Since its first open-source release in 2004, MonetDB has metamorphosed from a Linux focused research project into an end-user oriented industrial-ready product. Today, I let my most precious kākāpō fly over MonetDB’s ecosystem.
First of all, we have all the basics covered. Today, MonetDB is used by customers using all three major hardware architectures (i.e. Intel, AMD and ARM) on all three major operating systems (i.e. Linux, Windows and Mac OS). For virtual hardware users, MonetDB is also officially released on Docker.
MonetDB started as a server-only database system. But since 2020, the server flavour has got an embedded sibling, MonetDB/e, a lightweight C library that can be included in user applications. MonetDB/e inherits MonetDB’s data analytics power by sharing the same core library with the server-based variation. This design allows both flavours to enjoy new features in the core library immediately, while reducing their maintenance. Integration with Python and Java have been subsequently released, while integrating with R is a work in progress.
Offering MonetDB products in the cloud is our ultimate dream. The ServiceNow investment of 2021 gave us a substantial push in this direction. Shortly after that, the first MonetDB on the AWS marketplace was released, a Christmas gift for our users. With this release, we have embarked on a multi-year project. First, we will release more free MonetDB products on cloud platforms in 2022, e.g. Azure, DigitalOcean and Google Cloud Platform. Simultaneously, we are expanding MonetDB’s cloud offerings to paid products with more user-oriented features and eventually arrive at a fully-managed serverless platform.
High-level software architecture
From the bird’s-eye view, MonetDB has a straightforward architecture. Users can interact with a MonetDB server through standard SQL interfaces as illustrated in this figure.
High-performance query engine
One of MonetDB’s design philosophies is that users shall not be required to have in-depth DBMS knowledge before they can enjoy the performance of the database system (a.k.a. the zero-knob design principle). Hence, for most (analytics-heavy) workloads, MonetDB performs well out-of-the-box.
The one thing that differentiates MonetDB from other relational database systems is hidden behind the standard interfaces: the query engine. It is only noticeable to the users through query execution time. MonetDB’s query engine achieves its high performance for data analytics through several techniques:
A pure-columnar data storage scheme that is particularly advantageous for complex analytical queries.

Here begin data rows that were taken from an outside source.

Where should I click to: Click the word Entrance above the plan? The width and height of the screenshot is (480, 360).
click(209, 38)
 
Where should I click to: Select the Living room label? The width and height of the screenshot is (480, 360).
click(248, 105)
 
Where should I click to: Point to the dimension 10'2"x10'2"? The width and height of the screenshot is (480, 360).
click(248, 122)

Parallel processing of columnar data throughout the whole system.
In-memory optimisation allows faster follow-up queries.
A multicore architecture that can easily leverage modern hardware accelerations.
Auto-tuned indices eliminate manual DBA work.
Advanced in-database analytical features through SQL User-Defined Functions implemented in Python, R and C/C++.
Input data loading interface
At the bottom, MonetDB supports various ways to import and export the text and binary data. Next to the standard SQL command INSERT INTO, MonetDB provides COPY INTO for super-fast bulk loading of large data sets. MonetDB supports standard data formats, including CSV and JSON.
Data vault is MonetDB’s equivalent to the data lake concept. The MonetDB data vault framework provides a unified interface to load foreign file formats into relational tables to be queried using the standard SQL interfaces. Currently, MonetDB supports SHP (for geospatial data) and FITS (for images) files. The support for NetCDF and GDAL is still experimental. One can easily extend the data vault framework to support other file formats.
Output query interface
At the top, MonetDB supports a broad scope of standard SQL features, such as:
Common SQL features, e.g. keys, joins, views, triggers, stored procedures, user authentications, and data access control,
Full-ACID properties for concurrent transactions,
SQL:1999 ROLLUP, CUBE, GROUPING SETS,
SQL:2003 merge statements,
SQL:2011 window functions, and
PostGIS compatible geospatial features
MonetDB provides more than ten drivers so that users can connect to a MonetDB database server from within their favourite programming language environments. In addition, MonetDB supports object-relational mappers, including SQLalchemy and Hibernate.
Jan. 31, 2022